6) A prédica, portanto, há de ser:
a) um convite para o seguimento do Cristo crucificado e ressurreto;
b) um encorajamento de vivenciar a fé no mundo hic et nunc;
c) um conforto na luta pela causa do Reino;
d) uma promessa com vistas à vida plena em termos escatológicos, quer dizer, vida eterna que hoje e aqui tem seus reflexos.
V – Subsídios litúrgicos
1. Confissão dos pecados: Nosso Senhor e Pai por Jesus Cristo! Chegamos a tua presença carregando as nossas dúvidas, perguntas, falhas, enfim, o nosso pecado que nos separa de ti. Estamos cientes de que não procuramos com ênfase a orientação da tua palavra. Por isto caímos em tentação tornando-nos vítimas do egoísmo, da mentira, da riqueza enganadora e do poder que corrompem e se opõem ao teu Reino. Fugimos da cruz e das consequências de uma fé atuante. Perdoa-nos e permite-nos reiniciarmos a caminhada de fé contigo.
2. Coleta: Senhor, a tua Igreja vive inserida num mundo cheio de injustiças, de mentira e de corrupção. Não permitas que o teu povo seja desviado do caminho da tua verdade e da tua salvação. Dá coragem para uma confissão e vivência de fé que aponte para ti e teu Reino. O teu Santo Espírito seja o nosso guia nas horas de tribulação. Por Jesus Cristo, nosso único Senhor. Amém.
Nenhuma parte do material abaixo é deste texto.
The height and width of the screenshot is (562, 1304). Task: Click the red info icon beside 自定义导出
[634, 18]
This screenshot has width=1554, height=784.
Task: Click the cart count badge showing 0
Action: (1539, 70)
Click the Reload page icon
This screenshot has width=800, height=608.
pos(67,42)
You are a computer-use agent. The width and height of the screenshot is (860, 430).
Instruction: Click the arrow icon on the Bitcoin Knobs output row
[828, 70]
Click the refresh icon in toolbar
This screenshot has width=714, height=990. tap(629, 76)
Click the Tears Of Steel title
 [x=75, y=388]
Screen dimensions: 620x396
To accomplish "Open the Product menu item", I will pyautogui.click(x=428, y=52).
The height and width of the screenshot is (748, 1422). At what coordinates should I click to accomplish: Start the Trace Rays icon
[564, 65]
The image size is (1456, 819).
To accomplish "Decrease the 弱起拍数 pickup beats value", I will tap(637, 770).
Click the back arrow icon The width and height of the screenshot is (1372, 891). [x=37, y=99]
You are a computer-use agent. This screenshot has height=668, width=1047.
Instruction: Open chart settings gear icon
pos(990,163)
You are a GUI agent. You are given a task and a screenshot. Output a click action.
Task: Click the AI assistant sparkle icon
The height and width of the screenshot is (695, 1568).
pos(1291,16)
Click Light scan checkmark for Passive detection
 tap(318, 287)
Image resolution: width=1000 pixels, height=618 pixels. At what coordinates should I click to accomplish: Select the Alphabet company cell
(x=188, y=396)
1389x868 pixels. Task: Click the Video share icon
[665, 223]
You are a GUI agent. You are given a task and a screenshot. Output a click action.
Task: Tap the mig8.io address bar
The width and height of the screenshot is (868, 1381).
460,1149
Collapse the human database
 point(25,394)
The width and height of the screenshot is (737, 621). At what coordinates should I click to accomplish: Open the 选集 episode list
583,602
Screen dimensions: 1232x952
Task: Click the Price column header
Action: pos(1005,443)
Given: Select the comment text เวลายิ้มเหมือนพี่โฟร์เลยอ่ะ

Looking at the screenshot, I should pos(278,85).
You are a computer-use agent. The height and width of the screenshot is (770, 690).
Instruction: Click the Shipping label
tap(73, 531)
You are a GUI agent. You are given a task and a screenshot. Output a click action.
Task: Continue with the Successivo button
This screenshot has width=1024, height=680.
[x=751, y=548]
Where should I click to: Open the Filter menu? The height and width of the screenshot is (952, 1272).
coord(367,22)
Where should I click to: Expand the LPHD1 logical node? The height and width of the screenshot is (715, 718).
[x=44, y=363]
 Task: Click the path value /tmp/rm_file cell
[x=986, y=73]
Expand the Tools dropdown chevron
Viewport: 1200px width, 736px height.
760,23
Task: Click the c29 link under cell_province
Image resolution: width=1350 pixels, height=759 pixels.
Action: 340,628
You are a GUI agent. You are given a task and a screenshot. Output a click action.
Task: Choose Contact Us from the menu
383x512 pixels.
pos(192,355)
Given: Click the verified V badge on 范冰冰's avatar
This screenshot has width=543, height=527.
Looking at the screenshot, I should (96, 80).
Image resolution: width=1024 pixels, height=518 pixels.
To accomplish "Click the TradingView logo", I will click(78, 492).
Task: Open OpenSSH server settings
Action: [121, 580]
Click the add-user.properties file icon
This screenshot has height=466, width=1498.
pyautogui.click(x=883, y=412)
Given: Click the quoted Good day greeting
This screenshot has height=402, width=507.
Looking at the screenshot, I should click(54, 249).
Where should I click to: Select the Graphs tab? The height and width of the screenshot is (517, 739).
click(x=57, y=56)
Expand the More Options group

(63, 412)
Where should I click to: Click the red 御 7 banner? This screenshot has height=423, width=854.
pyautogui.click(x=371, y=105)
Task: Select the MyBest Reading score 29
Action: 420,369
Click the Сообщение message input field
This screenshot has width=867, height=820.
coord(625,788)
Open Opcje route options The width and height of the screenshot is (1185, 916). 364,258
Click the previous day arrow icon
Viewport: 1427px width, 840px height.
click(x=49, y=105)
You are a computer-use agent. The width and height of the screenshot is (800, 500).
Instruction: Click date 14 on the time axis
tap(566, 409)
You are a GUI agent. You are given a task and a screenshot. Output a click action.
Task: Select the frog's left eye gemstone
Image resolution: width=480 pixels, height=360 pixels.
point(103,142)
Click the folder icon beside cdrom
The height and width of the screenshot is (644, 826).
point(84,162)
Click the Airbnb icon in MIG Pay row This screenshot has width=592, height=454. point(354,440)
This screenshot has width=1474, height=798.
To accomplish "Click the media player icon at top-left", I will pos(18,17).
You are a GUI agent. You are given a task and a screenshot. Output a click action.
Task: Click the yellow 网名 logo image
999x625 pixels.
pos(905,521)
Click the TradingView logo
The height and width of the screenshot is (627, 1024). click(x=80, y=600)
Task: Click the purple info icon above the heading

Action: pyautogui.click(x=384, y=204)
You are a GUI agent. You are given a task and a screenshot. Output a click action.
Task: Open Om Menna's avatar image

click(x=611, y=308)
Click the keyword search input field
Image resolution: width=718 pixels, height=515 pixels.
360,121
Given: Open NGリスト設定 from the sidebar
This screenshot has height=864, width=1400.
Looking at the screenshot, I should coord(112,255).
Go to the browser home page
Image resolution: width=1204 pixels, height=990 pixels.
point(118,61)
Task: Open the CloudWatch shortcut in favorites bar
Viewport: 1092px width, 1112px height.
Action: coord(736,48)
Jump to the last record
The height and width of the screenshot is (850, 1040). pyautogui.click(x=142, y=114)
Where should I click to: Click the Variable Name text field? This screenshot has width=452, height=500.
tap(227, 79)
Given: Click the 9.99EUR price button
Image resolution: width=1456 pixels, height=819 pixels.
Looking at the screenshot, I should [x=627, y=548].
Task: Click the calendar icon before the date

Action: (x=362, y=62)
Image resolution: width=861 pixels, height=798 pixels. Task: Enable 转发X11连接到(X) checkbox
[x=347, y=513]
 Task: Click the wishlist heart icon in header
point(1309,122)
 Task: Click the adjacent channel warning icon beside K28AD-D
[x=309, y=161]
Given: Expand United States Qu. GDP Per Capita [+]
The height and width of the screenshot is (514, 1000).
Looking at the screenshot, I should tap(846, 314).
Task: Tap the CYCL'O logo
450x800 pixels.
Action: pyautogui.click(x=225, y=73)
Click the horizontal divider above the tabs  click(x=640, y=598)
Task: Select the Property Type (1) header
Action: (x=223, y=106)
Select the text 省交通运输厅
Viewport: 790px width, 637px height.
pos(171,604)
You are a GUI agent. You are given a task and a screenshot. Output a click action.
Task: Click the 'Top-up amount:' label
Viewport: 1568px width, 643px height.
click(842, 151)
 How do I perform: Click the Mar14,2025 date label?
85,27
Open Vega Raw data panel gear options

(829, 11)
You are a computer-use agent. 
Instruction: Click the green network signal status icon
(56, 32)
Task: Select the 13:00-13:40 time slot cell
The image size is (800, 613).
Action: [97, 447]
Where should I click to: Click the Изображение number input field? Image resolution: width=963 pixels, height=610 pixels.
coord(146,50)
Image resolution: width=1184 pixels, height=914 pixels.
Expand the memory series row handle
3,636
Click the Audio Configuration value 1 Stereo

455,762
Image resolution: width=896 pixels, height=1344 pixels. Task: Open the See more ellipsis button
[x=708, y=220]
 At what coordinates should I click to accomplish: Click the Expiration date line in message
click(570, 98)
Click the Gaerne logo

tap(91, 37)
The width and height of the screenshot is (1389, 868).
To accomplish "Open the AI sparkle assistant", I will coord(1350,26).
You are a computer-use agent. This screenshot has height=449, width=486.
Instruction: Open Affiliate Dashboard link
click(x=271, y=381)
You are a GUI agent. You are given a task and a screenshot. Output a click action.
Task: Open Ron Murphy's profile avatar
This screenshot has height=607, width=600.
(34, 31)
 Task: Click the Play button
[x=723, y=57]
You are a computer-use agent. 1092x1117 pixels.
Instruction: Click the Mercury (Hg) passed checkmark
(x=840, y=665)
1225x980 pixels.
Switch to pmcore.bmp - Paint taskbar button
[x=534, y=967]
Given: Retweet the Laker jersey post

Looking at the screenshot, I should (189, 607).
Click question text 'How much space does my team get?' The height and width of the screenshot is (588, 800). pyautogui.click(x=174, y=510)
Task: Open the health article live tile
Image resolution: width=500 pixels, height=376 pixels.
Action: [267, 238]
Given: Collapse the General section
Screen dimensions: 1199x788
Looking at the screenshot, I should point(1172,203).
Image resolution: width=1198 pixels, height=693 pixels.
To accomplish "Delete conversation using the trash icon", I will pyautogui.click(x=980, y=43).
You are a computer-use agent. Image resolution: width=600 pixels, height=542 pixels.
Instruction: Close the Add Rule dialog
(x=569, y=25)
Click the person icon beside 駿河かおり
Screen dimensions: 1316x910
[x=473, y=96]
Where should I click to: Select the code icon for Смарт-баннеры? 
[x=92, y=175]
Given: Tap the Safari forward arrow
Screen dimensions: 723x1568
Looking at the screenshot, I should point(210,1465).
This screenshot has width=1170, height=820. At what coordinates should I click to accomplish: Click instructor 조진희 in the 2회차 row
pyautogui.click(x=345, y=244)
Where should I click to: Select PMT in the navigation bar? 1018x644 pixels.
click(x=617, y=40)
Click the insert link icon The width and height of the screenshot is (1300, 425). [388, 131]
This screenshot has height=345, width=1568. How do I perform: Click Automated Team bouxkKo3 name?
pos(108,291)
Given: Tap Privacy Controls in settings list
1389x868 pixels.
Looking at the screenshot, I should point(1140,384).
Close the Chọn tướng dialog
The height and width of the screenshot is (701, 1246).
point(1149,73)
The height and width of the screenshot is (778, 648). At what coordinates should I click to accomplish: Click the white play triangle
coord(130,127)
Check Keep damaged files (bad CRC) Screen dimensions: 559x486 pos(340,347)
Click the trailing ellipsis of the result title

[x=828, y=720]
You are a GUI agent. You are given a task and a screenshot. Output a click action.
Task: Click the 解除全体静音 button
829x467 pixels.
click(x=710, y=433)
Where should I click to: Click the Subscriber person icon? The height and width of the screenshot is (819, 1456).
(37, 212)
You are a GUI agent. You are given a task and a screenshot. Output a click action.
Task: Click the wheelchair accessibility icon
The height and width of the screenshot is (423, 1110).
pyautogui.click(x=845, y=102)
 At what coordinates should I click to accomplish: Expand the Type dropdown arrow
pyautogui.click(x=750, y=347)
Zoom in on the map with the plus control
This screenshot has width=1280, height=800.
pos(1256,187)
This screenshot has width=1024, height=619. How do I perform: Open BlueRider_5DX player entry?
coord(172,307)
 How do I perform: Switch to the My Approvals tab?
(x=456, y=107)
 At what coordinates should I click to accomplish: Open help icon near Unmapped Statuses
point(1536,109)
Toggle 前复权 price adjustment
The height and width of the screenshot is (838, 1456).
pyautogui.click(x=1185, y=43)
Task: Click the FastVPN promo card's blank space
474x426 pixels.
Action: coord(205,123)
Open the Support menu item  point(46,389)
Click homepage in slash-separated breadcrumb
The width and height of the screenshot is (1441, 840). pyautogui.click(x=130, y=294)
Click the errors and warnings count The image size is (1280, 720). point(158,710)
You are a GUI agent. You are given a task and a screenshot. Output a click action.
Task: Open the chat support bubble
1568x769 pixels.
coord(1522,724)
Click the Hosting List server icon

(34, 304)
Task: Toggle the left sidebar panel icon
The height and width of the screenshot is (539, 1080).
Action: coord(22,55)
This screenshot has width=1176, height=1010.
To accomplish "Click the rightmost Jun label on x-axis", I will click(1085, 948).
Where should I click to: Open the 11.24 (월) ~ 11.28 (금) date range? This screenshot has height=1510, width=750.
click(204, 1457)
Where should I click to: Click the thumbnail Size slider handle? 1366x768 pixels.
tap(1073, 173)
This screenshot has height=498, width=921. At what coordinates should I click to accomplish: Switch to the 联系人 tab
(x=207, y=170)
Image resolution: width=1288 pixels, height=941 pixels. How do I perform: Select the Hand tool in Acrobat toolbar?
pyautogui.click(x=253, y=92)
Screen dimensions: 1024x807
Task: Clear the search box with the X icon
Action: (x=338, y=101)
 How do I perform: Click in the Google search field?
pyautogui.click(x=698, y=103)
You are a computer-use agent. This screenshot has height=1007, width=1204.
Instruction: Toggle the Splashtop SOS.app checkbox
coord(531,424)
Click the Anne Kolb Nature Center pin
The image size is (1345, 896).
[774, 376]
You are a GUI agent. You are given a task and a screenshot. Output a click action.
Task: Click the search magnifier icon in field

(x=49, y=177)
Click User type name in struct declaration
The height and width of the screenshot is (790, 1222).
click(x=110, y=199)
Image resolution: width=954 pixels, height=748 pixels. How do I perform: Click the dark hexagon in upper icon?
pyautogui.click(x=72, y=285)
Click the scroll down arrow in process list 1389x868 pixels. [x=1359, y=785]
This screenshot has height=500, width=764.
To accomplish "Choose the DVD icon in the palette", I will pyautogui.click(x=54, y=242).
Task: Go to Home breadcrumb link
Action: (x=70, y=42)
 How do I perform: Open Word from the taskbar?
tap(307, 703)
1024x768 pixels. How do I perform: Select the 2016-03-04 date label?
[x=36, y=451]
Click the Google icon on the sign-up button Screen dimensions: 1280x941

3. Assuntos para oração final: Agradecimento e louvor pela liberdade de ouvir e pregar a palavra de Deus e ter comunhão com os irmãos na fé. Pedir em favor dos perseguidos e vitimas de injustiça no Brasil e no mundo todo. Interceder por aqueles que se afastaram da palavra de Deus tornando-se vítimas do próprio egoísmo, da acomodação, das riquezas que corrompem. Colocar problemas concretos da comunidade pedindo consolo, orientação e coragem de fé para que o povo de Deus torne-se testemunha da justiça de Deus e de seu amor em Jesus Cristo, oferecendo comunhão e esperança. Interceder pela direção da igreja a fim de que receba sabedoria e coragem para desincumbir-se de suas tarefas de acordo com o evangelho. Pedir também a favor das lideranças em todos os níveis da igreja. Por fim, pedir força e orientação do Espírito Santo para que nós todos sejamos fiéis na caminhada do povo de Deus neste mundo.
VI – Bibliografia
– BORGGREFE, F. Homiletische Monatshefte 57 (12), 1982.
– COENEN, L. Theologisches Begriffslexikon zum Neuen Testament. Wuppertal, 1979.
– ERDMANN, C. R. Apocalipse de João. São Paulo, 1960.
– VOIGT, G. Meditação sobre Ap 2.8-11. In: ——————. Die himmlische Berufung. Göttingen, 1980.